_TASK OBJECTIVE_
All records below are to be repeated precisely, with nothing added.
________________________________________
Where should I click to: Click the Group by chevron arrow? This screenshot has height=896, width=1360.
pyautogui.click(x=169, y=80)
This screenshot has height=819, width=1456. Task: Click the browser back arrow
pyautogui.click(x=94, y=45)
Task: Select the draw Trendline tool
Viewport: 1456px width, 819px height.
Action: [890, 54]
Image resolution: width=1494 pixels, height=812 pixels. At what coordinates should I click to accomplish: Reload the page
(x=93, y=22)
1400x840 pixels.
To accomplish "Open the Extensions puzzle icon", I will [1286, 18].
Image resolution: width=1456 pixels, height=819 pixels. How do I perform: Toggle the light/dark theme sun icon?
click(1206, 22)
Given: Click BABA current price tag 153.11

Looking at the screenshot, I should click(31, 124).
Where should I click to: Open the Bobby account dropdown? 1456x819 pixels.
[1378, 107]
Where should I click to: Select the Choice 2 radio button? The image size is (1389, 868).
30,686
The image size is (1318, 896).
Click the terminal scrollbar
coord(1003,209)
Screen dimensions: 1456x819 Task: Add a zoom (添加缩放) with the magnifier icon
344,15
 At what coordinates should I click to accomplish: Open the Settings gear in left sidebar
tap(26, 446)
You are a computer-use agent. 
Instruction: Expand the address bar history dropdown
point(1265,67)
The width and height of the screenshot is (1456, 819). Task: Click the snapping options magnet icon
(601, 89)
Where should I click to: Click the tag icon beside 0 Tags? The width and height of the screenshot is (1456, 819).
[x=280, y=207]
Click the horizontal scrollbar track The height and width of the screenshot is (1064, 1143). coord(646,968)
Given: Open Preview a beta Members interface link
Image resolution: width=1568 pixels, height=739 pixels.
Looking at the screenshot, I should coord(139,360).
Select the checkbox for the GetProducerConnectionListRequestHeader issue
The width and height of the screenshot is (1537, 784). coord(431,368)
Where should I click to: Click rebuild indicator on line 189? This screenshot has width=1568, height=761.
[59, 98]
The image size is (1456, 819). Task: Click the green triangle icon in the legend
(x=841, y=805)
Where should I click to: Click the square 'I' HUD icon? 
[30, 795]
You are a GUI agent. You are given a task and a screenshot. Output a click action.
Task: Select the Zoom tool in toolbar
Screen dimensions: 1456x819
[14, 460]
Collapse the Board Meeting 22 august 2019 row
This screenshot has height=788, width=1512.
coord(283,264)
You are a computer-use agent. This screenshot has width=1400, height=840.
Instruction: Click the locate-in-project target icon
________________________________________
_OUTPUT OF THE EXERCISE_
Where should I click to: Click the Group by chevron arrow? This screenshot has height=896, width=1360.
pyautogui.click(x=169, y=80)
This screenshot has height=819, width=1456. Task: Click the browser back arrow
pyautogui.click(x=94, y=45)
Task: Select the draw Trendline tool
Viewport: 1456px width, 819px height.
Action: [890, 54]
Image resolution: width=1494 pixels, height=812 pixels. At what coordinates should I click to accomplish: Reload the page
(x=93, y=22)
1400x840 pixels.
To accomplish "Open the Extensions puzzle icon", I will [1286, 18].
Image resolution: width=1456 pixels, height=819 pixels. How do I perform: Toggle the light/dark theme sun icon?
click(1206, 22)
Given: Click BABA current price tag 153.11

Looking at the screenshot, I should click(31, 124).
Where should I click to: Open the Bobby account dropdown? 1456x819 pixels.
[1378, 107]
Where should I click to: Select the Choice 2 radio button? The image size is (1389, 868).
30,686
The image size is (1318, 896).
Click the terminal scrollbar
coord(1003,209)
Screen dimensions: 1456x819 Task: Add a zoom (添加缩放) with the magnifier icon
344,15
 At what coordinates should I click to accomplish: Open the Settings gear in left sidebar
tap(26, 446)
You are a computer-use agent. 
Instruction: Expand the address bar history dropdown
point(1265,67)
The width and height of the screenshot is (1456, 819). Task: Click the snapping options magnet icon
(601, 89)
Where should I click to: Click the tag icon beside 0 Tags? The width and height of the screenshot is (1456, 819).
[x=280, y=207]
Click the horizontal scrollbar track The height and width of the screenshot is (1064, 1143). coord(646,968)
Given: Open Preview a beta Members interface link
Image resolution: width=1568 pixels, height=739 pixels.
Looking at the screenshot, I should coord(139,360).
Select the checkbox for the GetProducerConnectionListRequestHeader issue
The width and height of the screenshot is (1537, 784). coord(431,368)
Where should I click to: Click rebuild indicator on line 189? This screenshot has width=1568, height=761.
[59, 98]
The image size is (1456, 819). Task: Click the green triangle icon in the legend
(x=841, y=805)
Where should I click to: Click the square 'I' HUD icon? 
[30, 795]
You are a GUI agent. You are given a task and a screenshot. Output a click action.
Task: Select the Zoom tool in toolbar
Screen dimensions: 1456x819
[14, 460]
Collapse the Board Meeting 22 august 2019 row
This screenshot has height=788, width=1512.
coord(283,264)
You are a computer-use agent. This screenshot has width=1400, height=840.
Instruction: Click the locate-in-project target icon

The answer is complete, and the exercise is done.